Rapportée à l'échelle de la population locale, cette masse de militaires subitement transplantée dans la région d'Airvault qui atteignit plus de 15.000 hommes, était très impressionnante pour les autochtones. Les Maires des communes ont dû leur trouver des cantonnements dans des maisons inoccupées, des granges, des greniers... L'hiver de 1939 fut très rigoureux et rendit difficile les conditions d'habitation. Les officiers, quant à eux, étaient logés dans des chambres libres réquisitionnées chez l’habitant. Les officiers apprenaient la langue française avec des bénévoles comme l’évoque M Billy, qui, adolescent à l’époque, et de surcroît bon élève du cours complémentaire de Thouars, avait en charge un groupe d’officiers venant régulièrement dans les locaux du cours complémentaire suivre des répétitions de Français. A Saint Loup, M Lavenat, instituteur du village, procédait aux mêmes répétitions.
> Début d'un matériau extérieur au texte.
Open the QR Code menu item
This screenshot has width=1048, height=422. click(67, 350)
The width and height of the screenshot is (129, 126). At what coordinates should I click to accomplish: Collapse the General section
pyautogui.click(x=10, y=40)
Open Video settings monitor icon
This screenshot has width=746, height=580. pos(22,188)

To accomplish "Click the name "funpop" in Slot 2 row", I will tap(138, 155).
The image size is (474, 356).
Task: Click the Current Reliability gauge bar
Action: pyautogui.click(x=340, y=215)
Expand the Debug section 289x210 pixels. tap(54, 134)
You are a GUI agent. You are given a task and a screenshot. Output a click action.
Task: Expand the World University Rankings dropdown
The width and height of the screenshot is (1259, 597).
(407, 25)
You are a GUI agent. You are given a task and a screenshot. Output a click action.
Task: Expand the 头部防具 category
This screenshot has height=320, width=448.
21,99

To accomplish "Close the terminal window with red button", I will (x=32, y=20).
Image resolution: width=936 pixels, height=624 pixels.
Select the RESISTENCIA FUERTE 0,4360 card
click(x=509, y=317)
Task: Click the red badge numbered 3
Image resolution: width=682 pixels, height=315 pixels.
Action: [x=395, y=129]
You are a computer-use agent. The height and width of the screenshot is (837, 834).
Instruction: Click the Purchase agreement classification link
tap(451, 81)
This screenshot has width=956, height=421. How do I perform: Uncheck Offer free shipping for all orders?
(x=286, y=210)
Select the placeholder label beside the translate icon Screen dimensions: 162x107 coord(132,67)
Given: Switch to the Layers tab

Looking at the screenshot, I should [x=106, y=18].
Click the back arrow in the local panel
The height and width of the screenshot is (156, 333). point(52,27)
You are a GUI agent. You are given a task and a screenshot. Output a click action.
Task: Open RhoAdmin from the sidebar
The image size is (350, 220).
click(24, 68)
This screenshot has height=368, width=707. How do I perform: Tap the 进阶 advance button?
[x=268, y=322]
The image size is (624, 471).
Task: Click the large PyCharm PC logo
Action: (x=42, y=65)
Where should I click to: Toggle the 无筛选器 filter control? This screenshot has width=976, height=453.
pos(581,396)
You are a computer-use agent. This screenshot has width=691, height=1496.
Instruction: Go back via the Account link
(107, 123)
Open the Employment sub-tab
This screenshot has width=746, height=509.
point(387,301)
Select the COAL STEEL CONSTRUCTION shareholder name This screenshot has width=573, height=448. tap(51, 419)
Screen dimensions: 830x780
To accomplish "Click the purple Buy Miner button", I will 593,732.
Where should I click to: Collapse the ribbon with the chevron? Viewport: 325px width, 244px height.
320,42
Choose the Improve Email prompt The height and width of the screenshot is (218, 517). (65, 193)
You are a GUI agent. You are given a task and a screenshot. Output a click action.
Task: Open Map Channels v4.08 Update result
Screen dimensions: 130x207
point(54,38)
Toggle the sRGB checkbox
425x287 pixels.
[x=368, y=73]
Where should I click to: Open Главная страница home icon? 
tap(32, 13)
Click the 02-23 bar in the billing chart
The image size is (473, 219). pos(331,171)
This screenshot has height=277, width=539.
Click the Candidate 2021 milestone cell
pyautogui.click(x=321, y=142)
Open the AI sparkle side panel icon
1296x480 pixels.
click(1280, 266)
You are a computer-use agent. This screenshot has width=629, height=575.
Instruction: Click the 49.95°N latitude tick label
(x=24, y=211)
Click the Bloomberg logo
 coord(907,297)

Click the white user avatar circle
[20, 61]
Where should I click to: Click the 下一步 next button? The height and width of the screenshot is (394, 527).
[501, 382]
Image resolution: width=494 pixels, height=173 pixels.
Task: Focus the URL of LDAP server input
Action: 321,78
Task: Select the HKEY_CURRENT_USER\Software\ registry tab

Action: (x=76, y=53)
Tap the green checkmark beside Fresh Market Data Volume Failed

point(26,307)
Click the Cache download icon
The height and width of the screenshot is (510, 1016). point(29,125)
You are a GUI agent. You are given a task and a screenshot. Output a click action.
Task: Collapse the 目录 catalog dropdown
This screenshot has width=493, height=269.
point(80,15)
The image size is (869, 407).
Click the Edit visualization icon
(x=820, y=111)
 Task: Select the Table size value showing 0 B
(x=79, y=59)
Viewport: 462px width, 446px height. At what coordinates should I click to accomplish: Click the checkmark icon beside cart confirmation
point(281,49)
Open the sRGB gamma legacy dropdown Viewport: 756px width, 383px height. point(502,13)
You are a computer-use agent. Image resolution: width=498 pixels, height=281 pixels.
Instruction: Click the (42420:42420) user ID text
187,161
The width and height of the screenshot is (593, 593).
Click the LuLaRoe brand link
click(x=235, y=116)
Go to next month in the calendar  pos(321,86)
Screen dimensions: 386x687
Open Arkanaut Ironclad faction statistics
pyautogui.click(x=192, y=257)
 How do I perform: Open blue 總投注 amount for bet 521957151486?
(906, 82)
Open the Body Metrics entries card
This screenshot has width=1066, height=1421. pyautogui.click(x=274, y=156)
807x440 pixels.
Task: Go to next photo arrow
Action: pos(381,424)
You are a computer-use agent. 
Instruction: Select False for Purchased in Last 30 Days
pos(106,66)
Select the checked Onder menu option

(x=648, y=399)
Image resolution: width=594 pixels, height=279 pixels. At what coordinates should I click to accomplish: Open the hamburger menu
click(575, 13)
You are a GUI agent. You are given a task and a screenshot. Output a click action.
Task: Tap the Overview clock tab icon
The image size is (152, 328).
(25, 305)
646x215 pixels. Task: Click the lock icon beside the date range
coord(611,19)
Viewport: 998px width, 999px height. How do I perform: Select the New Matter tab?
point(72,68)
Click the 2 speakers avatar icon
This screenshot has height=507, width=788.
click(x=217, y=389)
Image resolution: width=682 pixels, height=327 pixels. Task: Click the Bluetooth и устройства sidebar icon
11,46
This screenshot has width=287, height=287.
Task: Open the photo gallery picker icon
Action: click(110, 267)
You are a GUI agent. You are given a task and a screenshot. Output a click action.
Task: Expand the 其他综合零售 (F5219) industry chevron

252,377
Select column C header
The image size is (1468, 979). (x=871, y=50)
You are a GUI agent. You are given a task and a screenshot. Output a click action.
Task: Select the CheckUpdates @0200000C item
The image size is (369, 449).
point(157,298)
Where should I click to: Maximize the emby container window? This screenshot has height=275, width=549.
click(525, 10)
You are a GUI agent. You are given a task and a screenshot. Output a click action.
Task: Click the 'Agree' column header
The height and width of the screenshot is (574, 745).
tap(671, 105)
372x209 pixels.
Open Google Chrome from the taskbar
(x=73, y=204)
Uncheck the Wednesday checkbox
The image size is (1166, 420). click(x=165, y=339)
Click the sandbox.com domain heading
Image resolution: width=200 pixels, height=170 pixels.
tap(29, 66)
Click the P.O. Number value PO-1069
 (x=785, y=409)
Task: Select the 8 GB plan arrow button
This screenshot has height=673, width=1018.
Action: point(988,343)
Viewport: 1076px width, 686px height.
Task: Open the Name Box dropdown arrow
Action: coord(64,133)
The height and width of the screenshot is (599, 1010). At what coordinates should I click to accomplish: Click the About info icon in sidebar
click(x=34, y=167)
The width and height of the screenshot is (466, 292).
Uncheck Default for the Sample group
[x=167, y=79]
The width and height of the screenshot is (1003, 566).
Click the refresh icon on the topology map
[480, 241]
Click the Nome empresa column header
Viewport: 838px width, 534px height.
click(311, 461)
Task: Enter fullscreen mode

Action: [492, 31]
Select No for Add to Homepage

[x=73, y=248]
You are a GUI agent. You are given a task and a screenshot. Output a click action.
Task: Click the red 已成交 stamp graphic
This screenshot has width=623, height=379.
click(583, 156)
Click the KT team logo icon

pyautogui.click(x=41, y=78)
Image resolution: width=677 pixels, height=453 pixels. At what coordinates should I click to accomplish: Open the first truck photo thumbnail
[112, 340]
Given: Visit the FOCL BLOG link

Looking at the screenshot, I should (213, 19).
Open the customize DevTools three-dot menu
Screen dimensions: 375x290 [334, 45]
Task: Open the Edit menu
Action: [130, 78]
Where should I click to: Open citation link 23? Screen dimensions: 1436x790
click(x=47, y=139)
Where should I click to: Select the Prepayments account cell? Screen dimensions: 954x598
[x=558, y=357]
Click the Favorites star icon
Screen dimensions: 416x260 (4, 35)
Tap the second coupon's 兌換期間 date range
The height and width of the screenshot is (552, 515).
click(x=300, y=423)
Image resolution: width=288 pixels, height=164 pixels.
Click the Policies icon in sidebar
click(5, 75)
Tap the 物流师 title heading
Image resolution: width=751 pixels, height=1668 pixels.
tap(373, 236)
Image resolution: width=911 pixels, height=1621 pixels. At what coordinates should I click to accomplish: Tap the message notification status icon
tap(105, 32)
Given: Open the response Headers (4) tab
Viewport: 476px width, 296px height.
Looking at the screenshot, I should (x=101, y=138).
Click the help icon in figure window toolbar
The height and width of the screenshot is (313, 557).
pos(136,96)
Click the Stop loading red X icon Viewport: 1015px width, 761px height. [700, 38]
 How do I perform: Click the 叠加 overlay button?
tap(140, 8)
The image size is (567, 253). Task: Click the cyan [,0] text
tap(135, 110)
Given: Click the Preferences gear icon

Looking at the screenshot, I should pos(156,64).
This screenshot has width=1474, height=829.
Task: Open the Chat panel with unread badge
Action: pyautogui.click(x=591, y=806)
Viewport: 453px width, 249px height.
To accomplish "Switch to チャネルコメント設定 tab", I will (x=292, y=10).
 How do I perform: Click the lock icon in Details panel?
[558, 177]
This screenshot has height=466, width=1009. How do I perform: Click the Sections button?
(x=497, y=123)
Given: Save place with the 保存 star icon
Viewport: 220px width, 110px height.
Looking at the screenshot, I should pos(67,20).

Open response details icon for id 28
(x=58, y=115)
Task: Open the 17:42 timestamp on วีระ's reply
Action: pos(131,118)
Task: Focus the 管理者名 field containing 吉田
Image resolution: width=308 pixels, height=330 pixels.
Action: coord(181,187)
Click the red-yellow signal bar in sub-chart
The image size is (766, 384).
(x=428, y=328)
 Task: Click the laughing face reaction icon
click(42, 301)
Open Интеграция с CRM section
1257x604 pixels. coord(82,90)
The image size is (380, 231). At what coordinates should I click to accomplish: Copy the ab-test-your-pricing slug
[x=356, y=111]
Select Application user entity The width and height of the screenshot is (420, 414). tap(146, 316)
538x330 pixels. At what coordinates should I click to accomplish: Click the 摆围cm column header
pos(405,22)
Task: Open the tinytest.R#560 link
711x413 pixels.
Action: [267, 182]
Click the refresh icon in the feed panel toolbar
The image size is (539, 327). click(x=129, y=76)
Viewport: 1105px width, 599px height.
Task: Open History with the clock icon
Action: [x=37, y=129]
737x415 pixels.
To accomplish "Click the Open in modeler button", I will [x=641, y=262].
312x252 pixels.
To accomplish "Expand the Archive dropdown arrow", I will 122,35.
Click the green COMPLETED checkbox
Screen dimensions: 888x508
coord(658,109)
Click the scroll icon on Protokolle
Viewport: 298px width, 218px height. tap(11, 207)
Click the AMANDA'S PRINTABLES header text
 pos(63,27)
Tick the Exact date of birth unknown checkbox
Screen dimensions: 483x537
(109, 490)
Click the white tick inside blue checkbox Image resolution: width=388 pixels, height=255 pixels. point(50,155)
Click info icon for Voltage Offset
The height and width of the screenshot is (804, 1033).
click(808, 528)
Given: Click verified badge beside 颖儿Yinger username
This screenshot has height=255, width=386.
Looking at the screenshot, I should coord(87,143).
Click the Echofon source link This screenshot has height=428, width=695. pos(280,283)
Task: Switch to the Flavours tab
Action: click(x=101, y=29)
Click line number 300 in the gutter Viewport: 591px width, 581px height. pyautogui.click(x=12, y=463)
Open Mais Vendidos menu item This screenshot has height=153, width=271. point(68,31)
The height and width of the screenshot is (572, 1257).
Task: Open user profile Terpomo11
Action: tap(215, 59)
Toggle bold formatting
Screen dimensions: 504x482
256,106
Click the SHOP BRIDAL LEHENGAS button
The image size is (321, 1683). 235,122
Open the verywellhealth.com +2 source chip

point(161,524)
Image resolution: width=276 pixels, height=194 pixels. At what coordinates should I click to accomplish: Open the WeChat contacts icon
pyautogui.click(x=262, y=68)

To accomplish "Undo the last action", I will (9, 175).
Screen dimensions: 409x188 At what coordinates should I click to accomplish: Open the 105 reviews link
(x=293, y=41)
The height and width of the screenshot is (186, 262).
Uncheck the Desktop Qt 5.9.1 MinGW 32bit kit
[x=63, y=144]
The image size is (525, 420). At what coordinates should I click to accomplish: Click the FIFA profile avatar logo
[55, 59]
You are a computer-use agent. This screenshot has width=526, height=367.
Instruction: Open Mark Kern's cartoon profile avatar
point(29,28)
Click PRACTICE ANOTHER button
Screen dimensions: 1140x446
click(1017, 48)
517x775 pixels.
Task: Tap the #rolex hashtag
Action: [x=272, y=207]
En février 1940, le général W. Sikorski , chef du gouvernement polonais en exil et Chef des armées, effectue une tournée d’inspection des combattants de la 2ème Division polonaise. Il est accueilli le 27 février par l’état-major de la division installée à Parthenay sous le commandement du général Prugar-Ketling, et par la municipalité (avec paraphe du livre des audiences). Il rend visite le lendemain, aux militaires stationnés à Thenezay, ainsi qu'à ceux du camp de Veluché. Le 8 Mars 1940 est inauguré au "Family-Palace" le Foyer du soldat polonais de Thenezay par le général Prugar-Ketling en présence des personnalités locales. Le 3 mai 1940 c'est au tour du Foyer du soldat polonais d'Airvault d'être inauguré solennellement au Ciné Val d’or.
En complément à ce camp, de nombreux officiers et sous-officiers polonais étaient à l’instruction dans des centres spécialisés de formation (100 à 150 élèves par centre), dispersés dans la région: Thouars pour le Génie, Bressuire et Niort pour l’artillerie, Parthenay pour les officiers d’état-major et de groupe.
Le 16 juin 1940, le camp de Veluché fut converti en dépôt de guerre commun à toutes les unités de l’armée polonaise de France

La composition de l'Armée Polonaise reconstituée.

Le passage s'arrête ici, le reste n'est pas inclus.